Over the past 12 months I have undertaken extensive research asking some of Australia”s leading businessmen simply: “What irritates you the most when working with women?” Two points I heard over and over again will not surprise you:
- They go into too much unnecessary detail.
- They are too emotional and take things too personally.
Be Aware of What You Say
Because women tend to be more focused on relationship and rapport building they usually use quite different language to men.
Therefore, those men who are more focused on information and status perceive these women as being indecisive and sometimes weak, simply because of their different language patterns.
A good example is the use of tag endings such as “don’t you think?”, “isn’t it?” and “is that OK?” at the end of a sentence. Such phrases tend to make you sound unsure of yourself – even if you’re not !
On the other hand such phrases are excellent tools when you want to build rapport or get agreement. So what is the answer ?
I have noticed that many successful businesswomen have learnt to use the more succinct, direct male style of speaking when needed, and in the next breath revert to being sympathetic, helpful or collaborative when that was the style needed to get results.
A Common Male Ritual
Have you noticed how men generally interact? It is common for them to banter, joke, tease and use playful put-downs. This type of behaviour is reminiscent of the school playground where boys hang out in groups and have an obvious hierarchy.

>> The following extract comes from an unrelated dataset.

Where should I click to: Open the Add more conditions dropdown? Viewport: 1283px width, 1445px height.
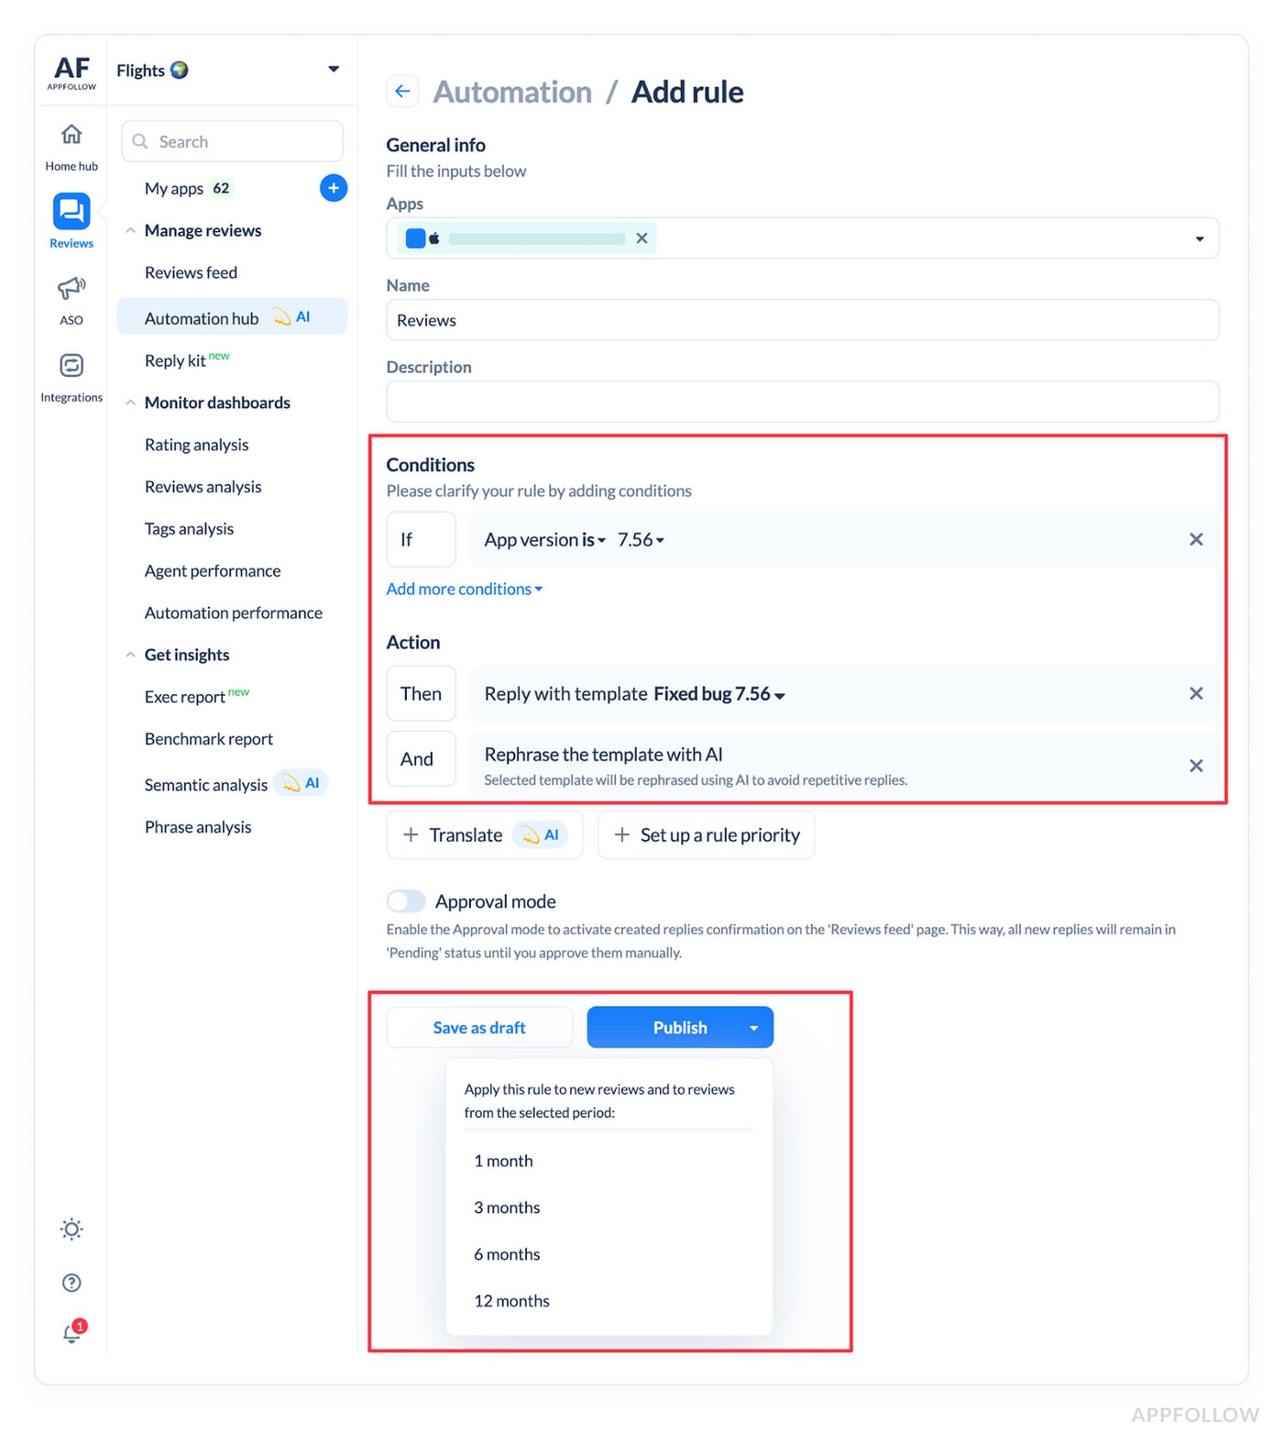pos(464,589)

Boys learn that status is important – someone is always the perceived leader while the others are jostling for that position.
American linguist Deborah Tannen says that boys learn early on to state their opinions in strong terms and find out if they are wrong by seeing if others challenge them. She refers to this as a ”ritual fight”. Tannen’s research clearly shows that boys tend to jockey for centre stage, challenge those who get it and deflect challengers. Giving orders are ways of maintaining higher status.

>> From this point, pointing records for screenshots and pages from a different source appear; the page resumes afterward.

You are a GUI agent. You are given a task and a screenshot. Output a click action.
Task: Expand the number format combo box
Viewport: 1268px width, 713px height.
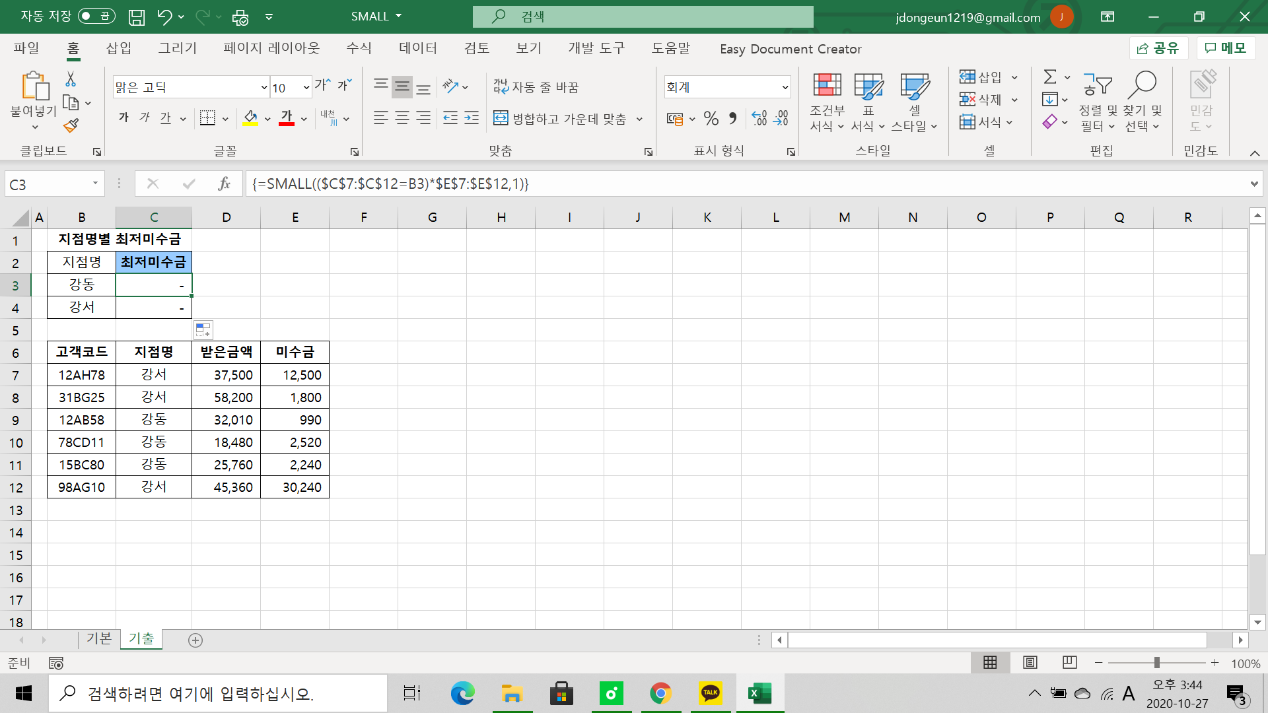coord(785,87)
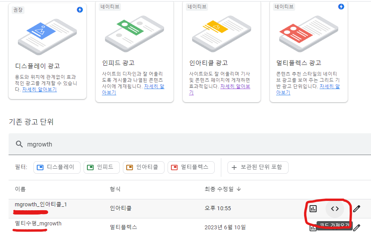
Task: Toggle the 인아티클 filter chip
Action: pos(144,167)
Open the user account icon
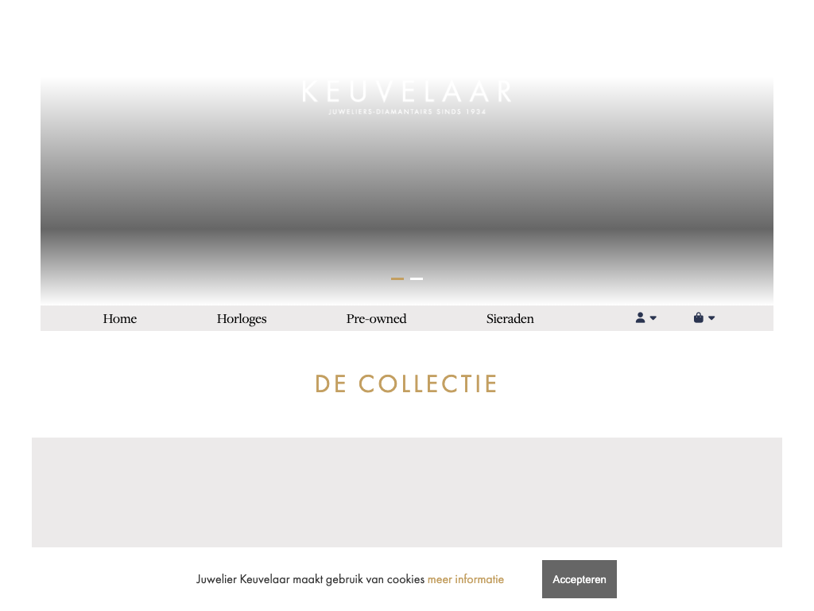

These ”ritual fights” are also common in business. They present their ideas in the most certain and absolute form they can and wait to see if they are challenged. Being forced to defend an idea proves an opportunity to test it. Men also use this approach to play devil’s advocate.
They believe that by challenging someone else’s idea by questioning its validity and finding fault, is a way of helping their colleague test and explore their ideas. This style works effectively with other men because they understand the ritual, however, if you are unaccustomed to it, as most women are, then this style can be very confronting and upsetting.
Sound familiar? How much of this behaviour do you observe in the work place?
Time and time again I have noticed men in meetings arguing, fighting and abusing each other. But as soon as the meeting is over it is as if nothing has happened. They may go off and have a drink together, slap each other on the back or share a joke.
A less experienced woman who has just been part of the same meeting is likely to leave feeling hurt and upset.
A more experienced female approach is to support and encourage each other. And because women tend to focus more on ”feelings” than ”tasks” it is natural that they are more inclined to take things personally and are therefore perceived as being more ”emotional”.
However, the women who hold their own in any business situation are those who understand that this type of competitive behaviour is really just a game for men. By separating the business at hand from their personal feelings they are able to meet the men on their own terms.
So as you think about the differences, you should begin to realise why men find it so difficult to understand and why women take things so personally – they don’t, and genuinely cannot understand why women do! It is a classic example of one of the major differences between men and women – feelings versus logic, it can be as simple as that.
Be Direct and Logical
Have you noticed that most men are direct in their communication and like to get straight to the point? In contrast, the typical female style is to go into a lot of detail, like telling a story. This usually drives men crazy and simply reinforces their belief that women can”t focus on the task at hand.
I recently observed just how damaging this storytelling style can be. It was a management meeting where the newly appointed human resources manager had to report on the processes she had implemented to handle the recruitment of junior staff.
What should have been a five minute report setting out the recommended procedure and time line, turned out to be a long-winded story on everything she had done and who she had spoken to and what they said and how she thought about it and then what she did and how she put it together and then how she spoke to tell stories.
In fact, stories are a very powerful way to illustrate a point. However, start to monitor how you speak and what you say. Notice how the men around you respond. Are they just looking for the bottom line?
A final point: all senior men I interviewed said, without exception, that it is the women who maintain their femininity while being professional and business-like, who get ahead.
By not trying to be ”one of the boys” or even worse, trying to prove they are better than the men, these women get the support of their male colleagues and find it a lot easier to climb the corporate ladder.